TreeLoRA efficiently updates large pre-trained models in sequential learning scenarios, mitigating catastrophic forgetting. It constructs layer-wise adapters using hierarchical gradient similarity and bandit-based task exploration, alongside sparse gradient updates. Evaluations on vision transformers and large language models demonstrate effectiveness across diverse tasks and domains.

The challenge of continual learning, adapting artificial intelligence to sequential data streams without losing previously acquired knowledge, remains a significant hurdle in the development of truly versatile machine learning systems. Researchers are increasingly focused on efficient methods to update large pre-trained models, recognising the computational cost associated with retraining extensive parameter sets. A new approach, detailed in the article ‘TreeLoRA: Efficient Continual Learning via Layer-Wise LoRAs Guided by a Hierarchical Gradient-Similarity Tree’, proposes a method utilising low-rank adaptation and a hierarchical structure to optimise learning efficiency. This work is the result of collaboration between Yu-Yang Qian, Yuan-Ze Xu, and Peng Zhao from the School of Electronic Information Engineering, Tongji University, alongside Zhen-Yu Zhang from the Shanghai Artificial Intelligence Laboratory, and Zhi-Hua Zhou, also of Tongji University. Their research introduces TreeLoRA, a system designed to minimise computational demands while maintaining performance across diverse applications, including both vision transformers and large language models.

TreeLoRA presents a novel approach to continual learning (CL), mitigating catastrophic forgetting in large pre-trained models (LPMs) through the construction of layer-wise adapters organised using a hierarchical K-D tree structure. This structure leverages gradient similarity, identifying relationships between tasks and grouping corresponding adapters to reduce redundancy and optimise parameter usage. Catastrophic forgetting, a significant challenge in CL, occurs when sequentially learning new tasks causes a model to lose previously acquired knowledge.

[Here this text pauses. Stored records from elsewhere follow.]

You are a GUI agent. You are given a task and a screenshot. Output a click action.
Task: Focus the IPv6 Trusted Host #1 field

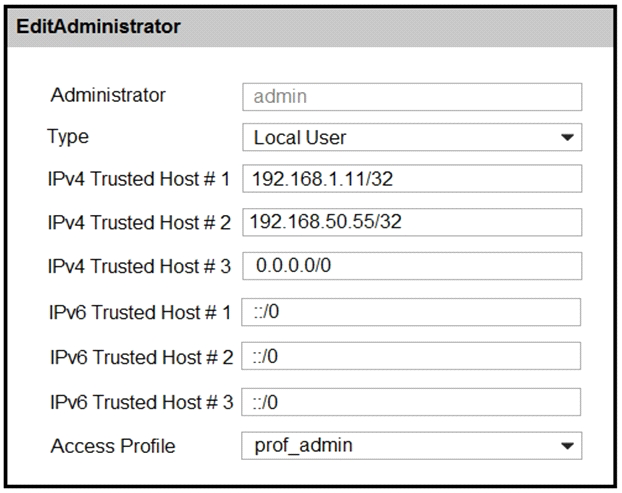click(x=411, y=313)
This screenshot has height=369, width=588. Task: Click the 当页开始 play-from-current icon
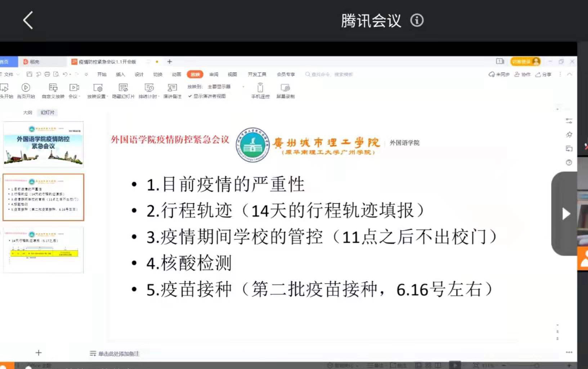click(x=26, y=88)
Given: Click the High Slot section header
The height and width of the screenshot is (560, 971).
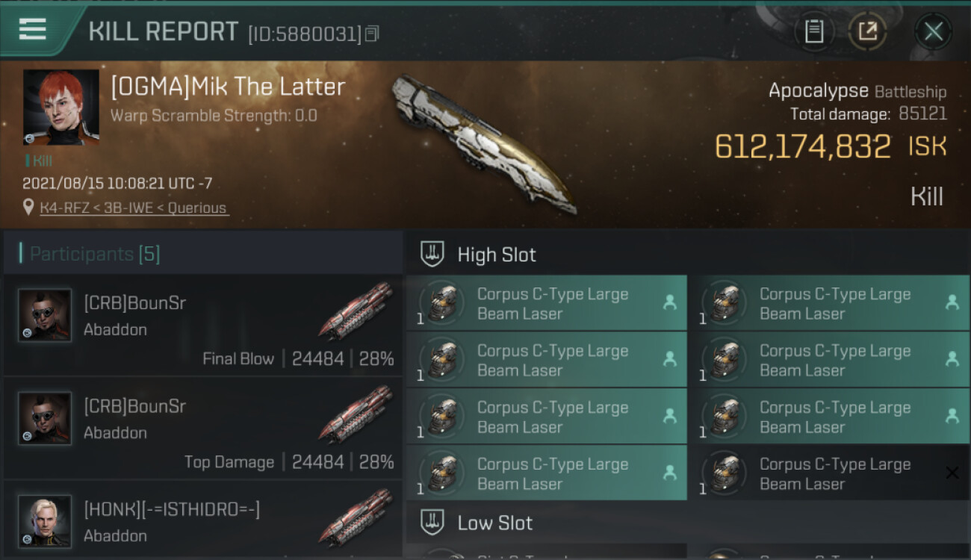Looking at the screenshot, I should pos(688,254).
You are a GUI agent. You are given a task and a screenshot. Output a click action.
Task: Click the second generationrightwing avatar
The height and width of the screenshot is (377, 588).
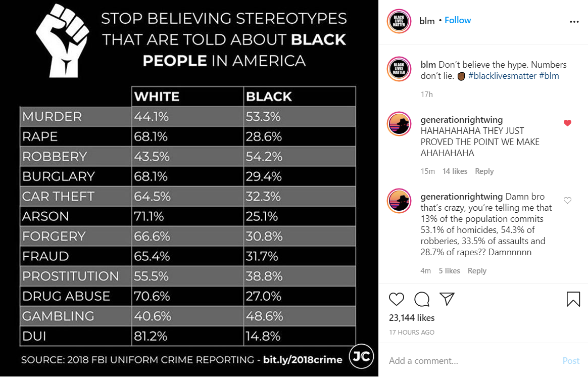click(x=399, y=201)
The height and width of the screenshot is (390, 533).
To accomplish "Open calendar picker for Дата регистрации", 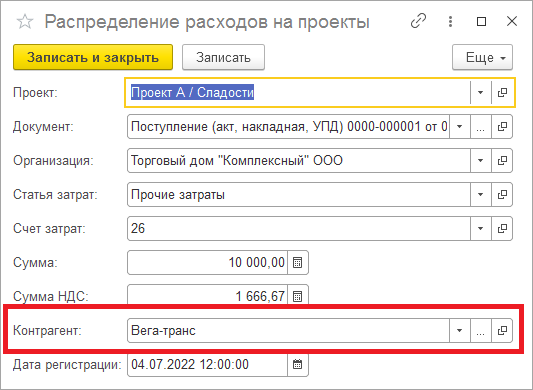I will coord(298,364).
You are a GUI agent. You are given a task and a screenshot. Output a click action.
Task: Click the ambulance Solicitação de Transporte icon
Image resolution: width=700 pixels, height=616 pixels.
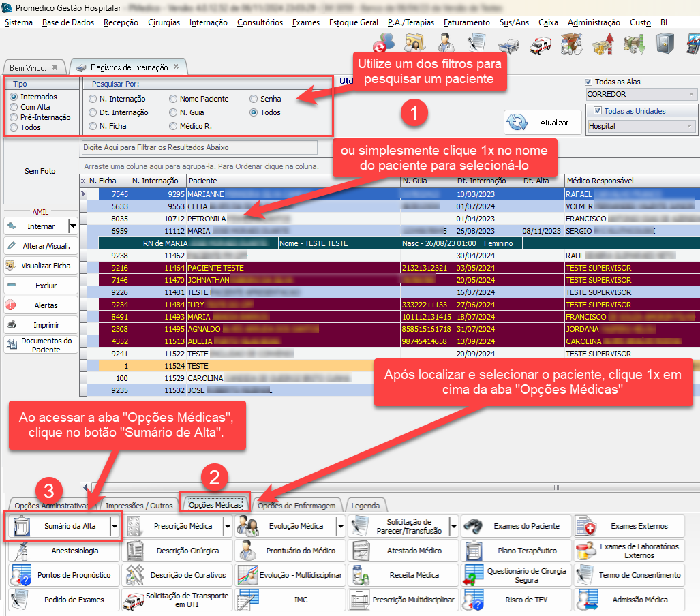pos(130,600)
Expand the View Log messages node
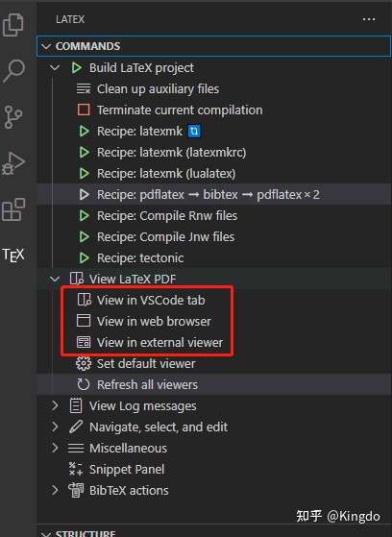 (x=55, y=405)
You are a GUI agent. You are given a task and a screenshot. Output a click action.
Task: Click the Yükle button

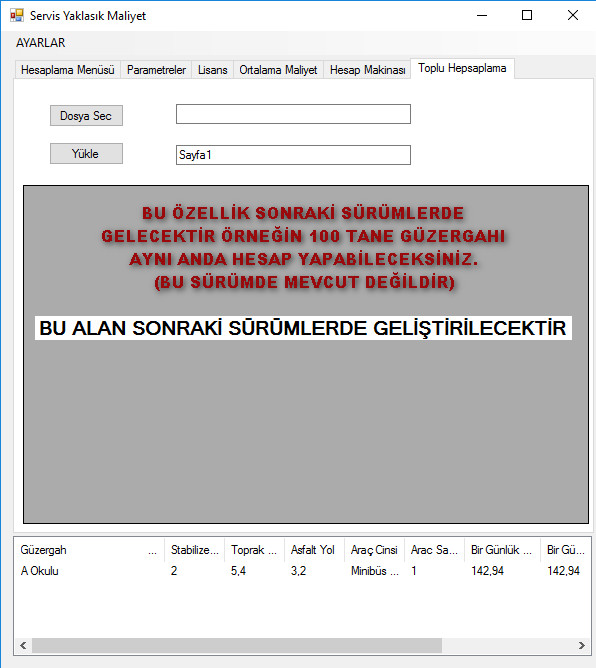coord(86,153)
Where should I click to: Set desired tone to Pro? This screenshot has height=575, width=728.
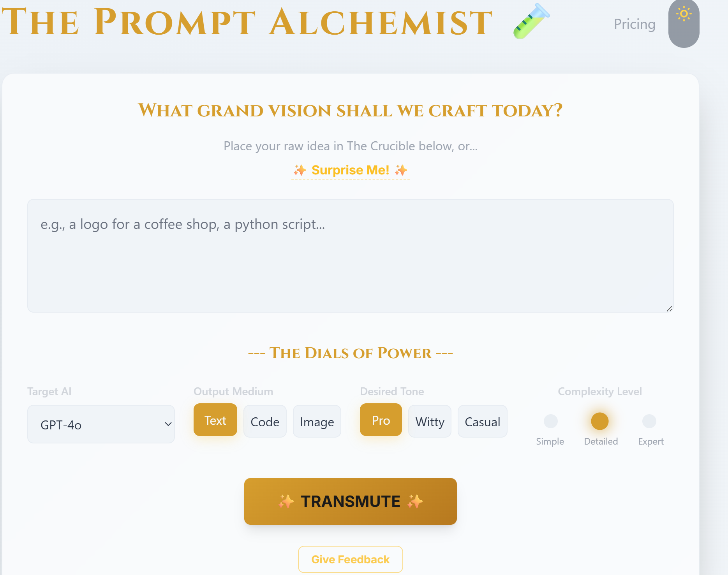[x=381, y=420]
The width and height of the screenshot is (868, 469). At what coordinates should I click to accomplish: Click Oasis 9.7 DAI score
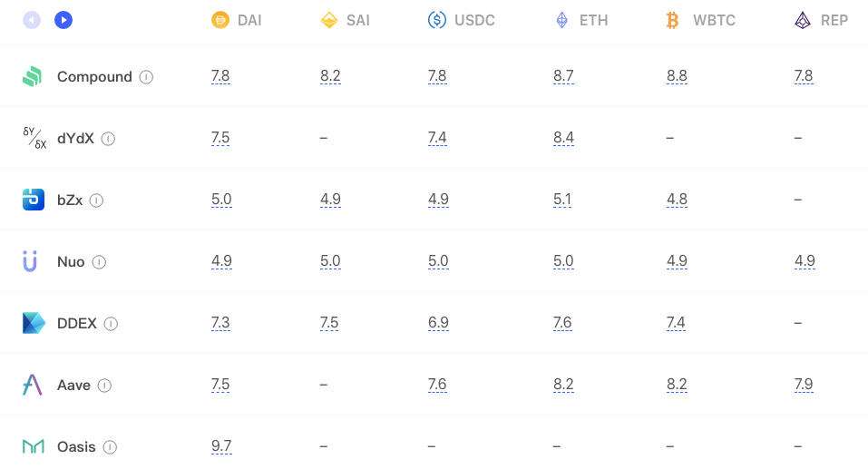(x=221, y=445)
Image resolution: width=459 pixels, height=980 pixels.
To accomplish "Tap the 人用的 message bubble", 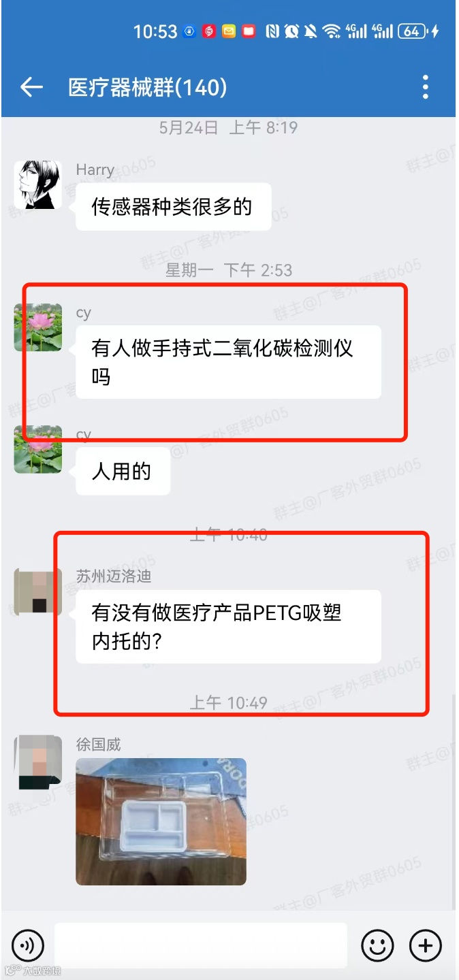I will pyautogui.click(x=123, y=471).
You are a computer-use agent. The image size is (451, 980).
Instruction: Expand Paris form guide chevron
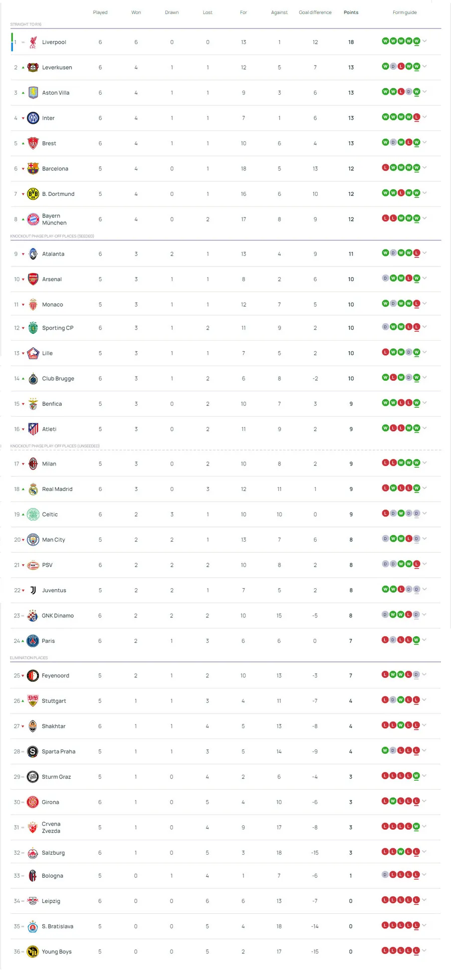tap(425, 640)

The system addresses computational demands inherent in modern LPMs, which are characterised by ever-increasing parameter counts. To minimise the cost of estimating task similarity, TreeLoRA employs bandit techniques, specifically utilising lower confidence bounds. Bandit algorithms balance exploiting known relationships between tasks with exploring potentially beneficial, yet unknown, connections. This allows for efficient adaptation without exhaustive comparison of all task combinations.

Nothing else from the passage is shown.